How Does Your Writing Space Stack Up?
What does a writer need to write? What kind of writing spaces do authors create? The UK’s Guardian takes a look inside more than 50 authors’ offices in a series called Writer’s Rooms. Each author describes their space — complete with little quirks and hangups — accompanied by a picture. Some are clean, some not. Some are minimalist, some almost baroque. All offer an interesting peek inside the minds of their creators, including folks like Martin Amis, Alain de Botton, Seamus Heney, Margaret Drabble, and John Mortimer (who, as the creator of the drinkingest lawyer around, won’t surprise you with his admission that he keeps a shelf of drinks handy).
I have a home office hewn out of a walk-in closet — I built in a wall-length desktop (at 32″ high — I always find typical desks, which are usually 30″, a tad too short for my tall-guy knees) and some wall-mounted bookshelves to supplement the closet shelves already there, threw in some storage cubicles, file cabinet, and another bookshelf for good measure, and replaced the inward-opening door with a curtain. When it’s clean, it’s gorgeous, but since I’m the kind of guy that is afraid that he’ll forget about anything he can’t see, it’s not usually very clean.

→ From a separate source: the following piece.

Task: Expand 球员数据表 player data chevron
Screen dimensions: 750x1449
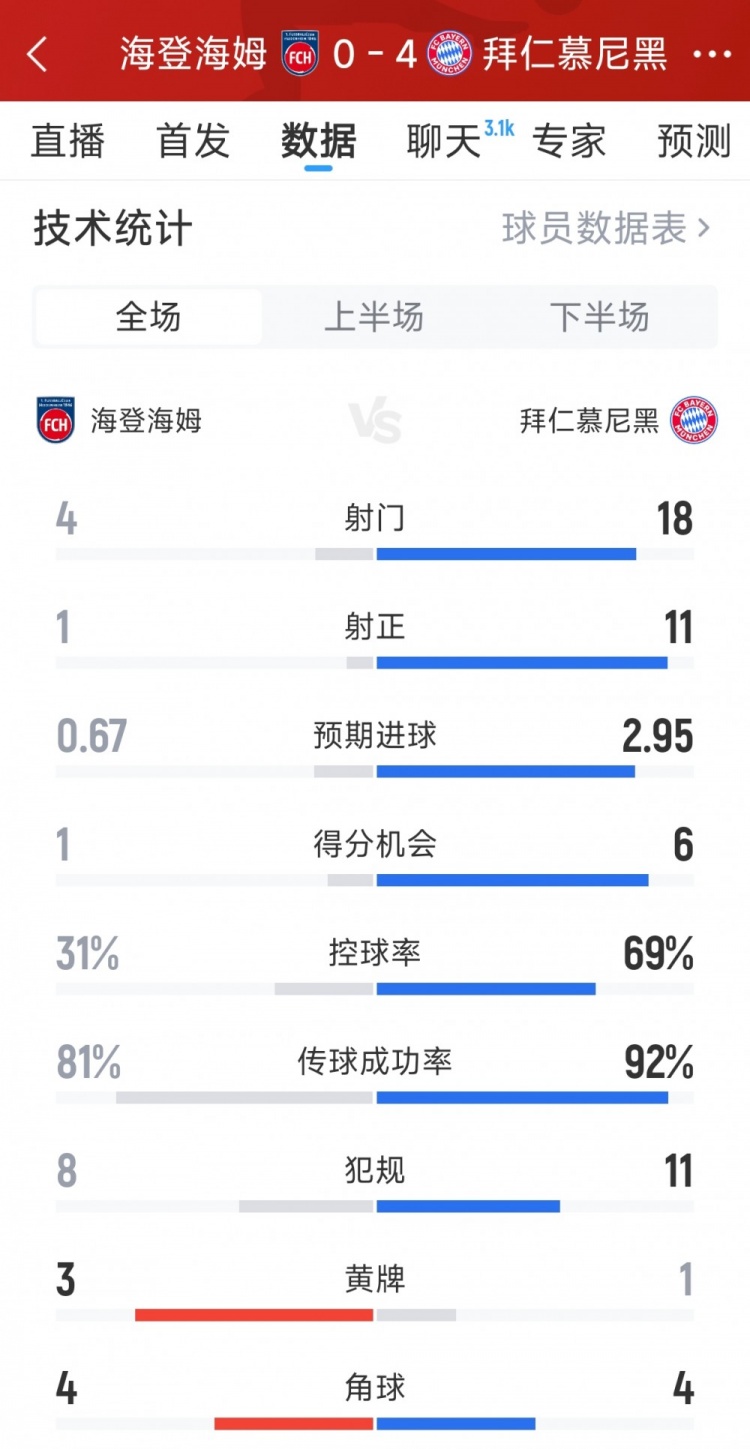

To be honest, though, I’m a write-anywhere kind of guy. I do probably 60% of my writing on my laptop at the dining room table or on a reclining chair in the garage (where I can smoke), and another 20% or so in various faculty lounges at the different campuses I teach at, or on my Alphasmart in bed, or even on my Palm in waiting rooms and park benches around campus. That leaves my home office for only about 30% of my sum total of writing, which is a shame, really. If I kept it clean, I’d probably spend more time there, don’t you think?
I will, of course, spare you the trauma of seeing a picture of the space. I’m trying to be helpful here!
I am so not a write anywhere kind of guy. Tried it, consistently failed. Give me my office, my chair, my computer, I’ll be sweet. 😉
I think the “Writer’s Rooms” link has a ” at the end that shouldn’t be there. Can you check it?
Thanks, Fritz. It was actually missing the quote at the front, so the one at the end was un-matched. Fixed it now.
Joel: I’ve moved so many times in my life, and have always had such a chaotic schedule, that I’ve had to become a work-anywhere guy out of sheer necessity. When I lived in NYC, I would write papers for grad school on my Palm IIIe while taking the subway to work, my left hand hooked around a support pole and my right hand furiously scribbling Graffiti into my Palm Pilot. You gotta do what you gotta do!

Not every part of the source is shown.